Ask HN: Advices, Literrature, hacks for prepping to be a parent - m4nu
My wife and I are expecting a child in a few months from now. I&#x27;d love to hear thoughts, book recommendations, links, hacks, advices or what have you on the topic from the HN community.
======
brudgers
My random advice from the internet:

0\. The best thing you can say to your child is "I love you and I'm very proud
of you." The second best thing is "Did you have fun?" The third best thing is
"Where do you want to eat?"

1\. "No battle plan survives contact with the enemy" applies to parenting [and
I'm not implying children are enemies, even surly teenagers].

2\. Your child is a person with their own independent life. Living vicariously
through your child will happen. Learn how to recognize it and stop. Don't use
"we" when referring to the events relating to your child's football team.

3\. There is no hacking children. Each is an individual person not a
mechanical system. Each grows at their own pace. Or rather paces, because
their are many dimensions to growth and maturity both as an organism and as a
person. Children tend to turn out ok despite our plans or our lack thereof.

4\. Don't get caught up in comparing your child to other children. Don't get
caught up in their getting ahead. There isn't a race. There isn't a prize for
the first kid to reach first grade.
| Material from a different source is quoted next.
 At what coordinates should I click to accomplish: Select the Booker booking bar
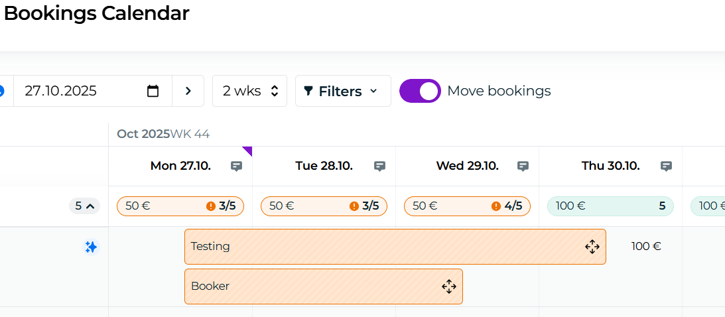click(x=312, y=286)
Even if their were, nobody would inscribe
it on a tombstone.

5\. Get to know your child as a person because your child is an amazing
person.

6\. Everybody is still a child. Enjoy the excuse to act like one and just
spend time playing. No matter how old your child gets or how mature, remember
they're still a child. It's wonderful.

7\. Practical advice given to me by Julie when my beloved was pregnant: For
the next year, baby and mama are first and you are third. Unless you have a
dog, then you are fourth.

Congratulations and good luck.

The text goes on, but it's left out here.